D. J. Bernstein
Internet mail
Internet mail message header format

Threading: Message-ID, References, In-Reply-To

Often a message is a response to a previous message. The parent of a response is the message that it responds to.

The parent may have been a response to yet another message. There can also be other messages with the same parent, with the same grandparent, etc. A collection of messages with a common ancestor is usually called a thread.

Readers can use Message-ID and References to see the structure of a thread.

Message identifiers

In theory a message identifier is tokenizable; it contains a < token, an encoded address, and a > token. Two examples:
     <9609171955.AA24342@cmstex2.maths.umanitoba.ca >
     <"16913 Tue Apr  9 14:24:59 1996"@bnr.ca>
I recommend against using quoted strings, spaces, tabs, or comments inside message identifiers; there is no reason for identifiers to contain user-interface fluff.

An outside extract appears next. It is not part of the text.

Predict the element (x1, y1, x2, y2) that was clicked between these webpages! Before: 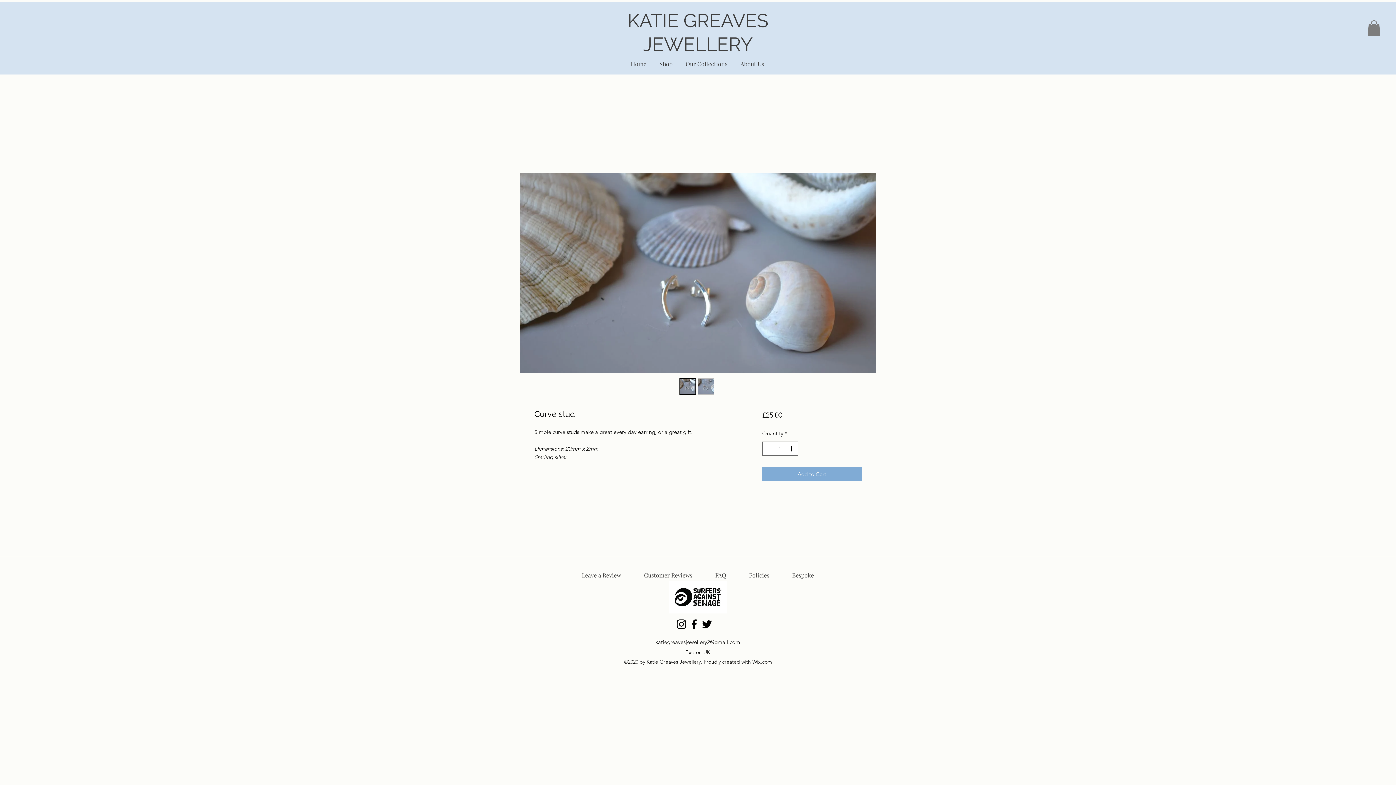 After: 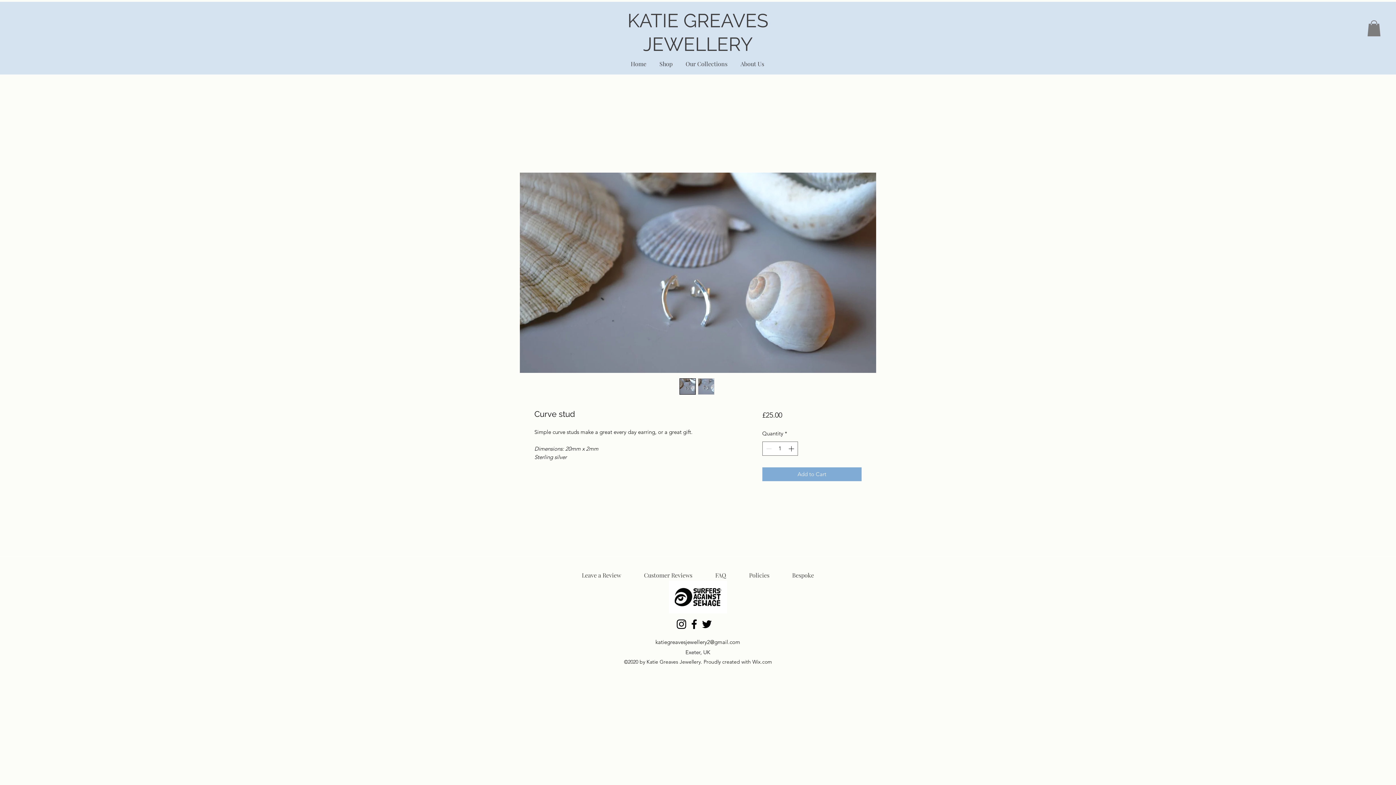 Action: bbox: (688, 618, 700, 630) label: Facebook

Note that the Internet mail address encoded in a message identifier is usually not an address that can receive mail.

Message-ID

The value of a Message-ID field is a message identifier. For example:
     Message-ID: <19951223192543.3034.qmail@silverton.berkeley.edu>
The Internet mail address encoded in Message-ID is required to be a unique worldwide identifier for this message.

It is the writer's responsibility to obtain authorization from the owner of the domain used in Message-ID. It is up to the owner to decide how to allocate a different box part for each new message.

822bis says that the domain used in Message-ID ``SHOULD be the domain name of the host on which it was created.'' However, in reality, many dialup hosts don't have domain names, and many hosts behind firewalls don't have public domain names. Some organizations have set aside banks of Message-ID names that do not refer to hosts.

Any message that starts or continues a thread needs a Message-ID. Not all messages contain Message-ID; for example, bounce messages from qmail do not contain Message-ID, and the Bell Labs upas mailer never creates Message-ID.

Security and reliability issues

In practice, Message-IDs are not necessarily unique. For example, Internet Mail Service 5.0.1457.3 reportedly copies Message-ID into a bounce message from the message being bounced; and Microsoft Internet Mail reportedly uses the same Message-ID for every message. Furthermore, from a security perspective, an attacker can easily forge a message with a duplicate Message-ID.

This means that it is neither secure nor reliable to discard a message with the same Message-ID as a previous message. If you want to discard duplicates, you should compute a cryptographic hash of each message.

References

In theory the value of a References field is tokenizable, consisting of a series of words and message identifiers.

In practice, References has nothing other than the message identifiers, each preceded by exactly one space, all on one line:

     References: <19980506192030.26456.qmail@cr.yp.to> <19980507220459.5655.qmail@warren.demon.co.uk> <19980508103652.B21462@iconnect.co.ke> <19980509035615.40087@rucus.ru.ac.za>
This is the USENET References syntax. Writers should follow the same format.

Writers use References to indicate that a message has a parent. The last identifier in References identifies the parent. The first identifier in References identifies the first article in the same thread. There may be more identifiers in References, with grandparents preceding parents, etc. (The basic idea is that a writer should copy References from the parent and append the parent's Message-ID. However, if there are more than about ten identifiers listed, the writer should eliminate the second one.)

In-Reply-To

The value of an In-Reply-To field is tokenizable, consisting of a series of words and message identifiers.

According to 822, In-Reply-To lists parents, and References lists ``other correspondence.'' Some MUAs do in fact put parents into In-Reply-To. However, very few readers are able to parse the complicated syntax of In-Reply-To specified by 822, let alone the syntactically incorrect fields that show up in practice:

     In-Reply-To: Your message of 10 Jan 1998 20:22:41 -0000
       (WRONG)

The USENET References syntax, as described above, has been much more successful than the 822 In-Reply-To, thanks to its simplicity. I recommend that writers support References as described above. 822bis recommends generating In-Reply-To as well as References; however, I don't know if there are any readers that understand In-Reply-To without also understanding References. There are some writers that generate In-Reply-To without References; I recommend that, for backwards compatibility, readers look for identifiers in In-Reply-To and append them to References if they are not already included in References.